Enter my discussion room and guess the secret!
Note: an overhand shuffle consists of allowing a few cards at a time to slide from the top of the deck, held in one hand, into the other hand, continuing until all the cards are in the receiving hand. See illustration below. Unless stated otherwise, the cards are held face-down.
Discussion room
The above is an onlooker's description of what happens (kept short, but not unfairly omitting anything). Obviously, the performer occasionally omits his comment, and just blames any out-of-place card on the ineffective shuffling of the player! The card-player is not "in on the trick". -- VickiKerr
That's damned easy. The performer is the only one who knows she's in the Matrix, and collaborates with her cronies outside to reshuffle some nodes in the scene graph, at the last moment. -- BillKelly
Hmmmm - could be, but I'm certainly not aware of such collaboration. Also, recall that I specifically stated 'no prearranged collaboration'. -- VickiKerr
Drat. Well actually I was just looking for an excuse to use the phrase, "scene graph". Thanks. -- bk
I take it that this trick is reliably repeatable? If so it's a really lousy shuffle. -- AndrewMcMeikan
Come on, now - I have already stated the cards were thoroughly shuffled. -- VickiKerr
The cards must then be deliberately weighted in order to settle, no scrub that thought, the cards are actually intelligent and change their pattern to what's required. -- amc [More tea?]
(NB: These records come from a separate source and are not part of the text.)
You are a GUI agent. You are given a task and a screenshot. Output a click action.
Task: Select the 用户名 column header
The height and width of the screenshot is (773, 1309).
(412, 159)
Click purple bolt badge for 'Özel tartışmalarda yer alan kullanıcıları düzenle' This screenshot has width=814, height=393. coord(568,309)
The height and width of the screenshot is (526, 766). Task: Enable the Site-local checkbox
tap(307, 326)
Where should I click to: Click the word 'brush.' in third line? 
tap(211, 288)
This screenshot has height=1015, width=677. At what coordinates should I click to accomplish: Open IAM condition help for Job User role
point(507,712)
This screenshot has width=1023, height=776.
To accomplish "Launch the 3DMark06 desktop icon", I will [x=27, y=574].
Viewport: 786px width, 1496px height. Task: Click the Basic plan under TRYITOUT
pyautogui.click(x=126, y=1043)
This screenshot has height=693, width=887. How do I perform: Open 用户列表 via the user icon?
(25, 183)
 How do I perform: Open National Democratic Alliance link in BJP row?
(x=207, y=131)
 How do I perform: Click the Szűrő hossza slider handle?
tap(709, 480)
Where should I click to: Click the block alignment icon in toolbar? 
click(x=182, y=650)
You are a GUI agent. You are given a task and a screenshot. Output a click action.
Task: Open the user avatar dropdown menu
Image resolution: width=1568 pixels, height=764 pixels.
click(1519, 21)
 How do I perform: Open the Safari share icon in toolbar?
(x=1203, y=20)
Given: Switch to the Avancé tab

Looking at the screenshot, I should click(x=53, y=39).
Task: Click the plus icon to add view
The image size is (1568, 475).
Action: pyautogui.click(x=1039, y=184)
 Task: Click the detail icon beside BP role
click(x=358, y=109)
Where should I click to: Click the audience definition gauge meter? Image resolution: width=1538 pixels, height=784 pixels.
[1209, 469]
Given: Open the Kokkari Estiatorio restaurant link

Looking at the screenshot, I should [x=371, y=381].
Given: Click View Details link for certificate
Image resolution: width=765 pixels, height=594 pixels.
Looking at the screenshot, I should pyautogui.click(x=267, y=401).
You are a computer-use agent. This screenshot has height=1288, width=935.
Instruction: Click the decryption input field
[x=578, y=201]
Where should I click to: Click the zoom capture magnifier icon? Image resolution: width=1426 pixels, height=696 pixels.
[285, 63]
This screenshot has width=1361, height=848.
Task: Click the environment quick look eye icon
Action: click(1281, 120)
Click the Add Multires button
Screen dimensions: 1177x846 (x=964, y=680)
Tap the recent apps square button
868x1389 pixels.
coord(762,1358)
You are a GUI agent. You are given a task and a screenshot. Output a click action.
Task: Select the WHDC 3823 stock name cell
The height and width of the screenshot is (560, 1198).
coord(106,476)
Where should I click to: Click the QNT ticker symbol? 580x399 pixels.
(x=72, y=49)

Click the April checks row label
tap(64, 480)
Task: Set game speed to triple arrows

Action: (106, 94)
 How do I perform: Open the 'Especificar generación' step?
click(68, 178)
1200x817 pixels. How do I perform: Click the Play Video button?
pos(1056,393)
Alright - can we rule out: a) the utilization of some non-standard deck of cards? I.e. this is a standard deck of playing cards, according to Hoyle (or whoever the authority is?); b) hypnotism? The player hasn't unwittingly been placed under hypnosis?; c) some sleight of hand involving wholesale swapping out the shuffled deck with the ordered one (I know, this should be covered by the "no pre-ordering" clause, but I want to make sure there's no loophole here.) -- BillKelly
Or easier perhaps all bar one of the black cards were simply very slightly bigger than the red cards given the overhand grip? That might well be hard to spot -- AndrewCates
Good thinking - I like the hypnotism idea. However, it would (a) require the card-player to be unknowingly "in on the trick", and (b) the onlookers would also need to have been hypnotized - somewhat impractical (and not the case). The cards are in view at all times, so they cannot be (and are not) swapped. They are the performer's cards, so you can't assume they are standard. However, they were in the card-player's hands and were inspected without problem. The printed designs are standard - and are seen under normal lighting conditions throughout. Each red card stays red, and each black card stays black. -- VickiKerr
I would suspect that the edges of the cards are shaped so that, when pushed against each other edge-to-edge, the black cards always slide over (or under) the red ones. Obviously the cards must be well shuffled for this process to fully separate the cards. -- DaveWhipp
I rejected this possibility because if you had a deck like that then the shuffler would be bound to notice that something really strange was happening, and the description gives the impression that that isn't so. (If it is so, that's fair enough - Vicki never said it was a complete description - but it's then a pretty useless card trick.) -- anon (?)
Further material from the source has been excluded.